PATCH 2 - KERNEL VERSION 3.16 #####################################################

diff -Naupr linux-3.16-rc6-orig/arch/sparc/mm/init_64.c linux-3.16-rc6-patched/arch/sparc/mm/init_64.c
--- linux-3.16-rc6-orig/arch/sparc/mm/init_64.c 2014-07-27 11:47:27.000000000 +0200
+++ linux-3.16-rc6-patched/arch/sparc/mm/init_64.c      2014-07-27 14:28:12.000000000 +0200
@@ -40,6 +40,7 @@ 
 #include <asm/dma.h>
 #include <asm/starfire.h>
 #include <asm/tlb.h>
+#include <asm/pgtable_64.h>
 #include <asm/spitfire.h>
 #include <asm/sections.h>
 #include <asm/tsb.h>
@@ -273,6 +274,13 @@  static inline void tsb_insert(struct tsb
        if (tlb_type == cheetah_plus || tlb_type == hypervisor)
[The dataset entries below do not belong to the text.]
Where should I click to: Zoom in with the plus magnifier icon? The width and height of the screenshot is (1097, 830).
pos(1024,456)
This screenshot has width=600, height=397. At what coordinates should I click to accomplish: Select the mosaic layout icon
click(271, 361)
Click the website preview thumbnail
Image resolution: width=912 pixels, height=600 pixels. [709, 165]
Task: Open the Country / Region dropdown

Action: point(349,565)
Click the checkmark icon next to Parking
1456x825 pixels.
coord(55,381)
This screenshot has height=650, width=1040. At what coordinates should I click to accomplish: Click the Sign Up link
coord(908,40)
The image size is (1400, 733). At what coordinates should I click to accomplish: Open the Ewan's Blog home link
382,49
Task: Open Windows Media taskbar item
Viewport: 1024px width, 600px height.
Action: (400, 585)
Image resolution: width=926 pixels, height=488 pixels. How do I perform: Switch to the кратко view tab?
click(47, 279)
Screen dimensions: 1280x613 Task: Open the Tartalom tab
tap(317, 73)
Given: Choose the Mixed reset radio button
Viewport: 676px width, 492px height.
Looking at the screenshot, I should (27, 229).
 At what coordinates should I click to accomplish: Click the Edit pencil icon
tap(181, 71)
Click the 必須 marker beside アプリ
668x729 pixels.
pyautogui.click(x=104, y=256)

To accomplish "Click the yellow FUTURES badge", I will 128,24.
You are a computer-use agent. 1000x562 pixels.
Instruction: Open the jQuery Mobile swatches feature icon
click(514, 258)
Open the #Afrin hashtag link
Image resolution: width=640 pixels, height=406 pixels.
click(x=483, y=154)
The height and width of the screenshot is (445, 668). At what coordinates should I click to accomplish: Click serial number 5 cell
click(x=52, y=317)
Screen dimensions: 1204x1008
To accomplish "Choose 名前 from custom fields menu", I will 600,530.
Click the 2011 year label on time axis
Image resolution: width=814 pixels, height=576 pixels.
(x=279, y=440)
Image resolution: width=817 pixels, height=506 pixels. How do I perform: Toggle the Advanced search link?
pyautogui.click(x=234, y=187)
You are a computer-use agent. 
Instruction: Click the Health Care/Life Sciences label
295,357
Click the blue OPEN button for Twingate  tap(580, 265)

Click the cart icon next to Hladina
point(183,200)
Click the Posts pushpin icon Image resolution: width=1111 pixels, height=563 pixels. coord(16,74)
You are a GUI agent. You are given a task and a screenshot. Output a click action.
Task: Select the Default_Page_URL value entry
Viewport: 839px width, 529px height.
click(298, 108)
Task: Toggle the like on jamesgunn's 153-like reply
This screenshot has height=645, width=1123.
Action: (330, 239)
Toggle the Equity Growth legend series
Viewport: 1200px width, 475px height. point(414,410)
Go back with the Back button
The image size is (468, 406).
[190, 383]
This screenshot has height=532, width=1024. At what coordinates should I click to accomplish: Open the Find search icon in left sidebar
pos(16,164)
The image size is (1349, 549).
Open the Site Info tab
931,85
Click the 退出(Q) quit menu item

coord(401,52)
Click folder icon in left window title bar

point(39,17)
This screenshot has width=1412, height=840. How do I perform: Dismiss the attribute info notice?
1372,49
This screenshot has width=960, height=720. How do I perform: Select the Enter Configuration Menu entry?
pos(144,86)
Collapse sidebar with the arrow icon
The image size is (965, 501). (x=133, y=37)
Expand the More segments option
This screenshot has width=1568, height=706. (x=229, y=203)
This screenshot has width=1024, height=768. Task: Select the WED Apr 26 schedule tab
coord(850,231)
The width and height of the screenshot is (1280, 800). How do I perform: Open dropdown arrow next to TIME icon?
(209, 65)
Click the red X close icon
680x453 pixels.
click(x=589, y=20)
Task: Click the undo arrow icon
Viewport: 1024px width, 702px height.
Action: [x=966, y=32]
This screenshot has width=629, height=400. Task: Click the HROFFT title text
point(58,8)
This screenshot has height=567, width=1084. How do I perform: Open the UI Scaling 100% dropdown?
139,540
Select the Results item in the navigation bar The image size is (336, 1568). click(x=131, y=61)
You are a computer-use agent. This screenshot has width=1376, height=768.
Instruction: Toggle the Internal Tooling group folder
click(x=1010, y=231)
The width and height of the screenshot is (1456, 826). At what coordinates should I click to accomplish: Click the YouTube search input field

                tsb_addr = __pa(tsb_addr);
 
+       /* If pte is not valid, also invalidate tag to prevent invalid ptes to
+        * be loaded by the TLB miss handler (causing lockup)...
+        */
+       if(!(pte & _PAGE_VALID)) {
+               tag |= (1UL << TSB_TAG_INVALID_BIT);
+       }
+
        __tsb_insert(tsb_addr, tag, pte);
 }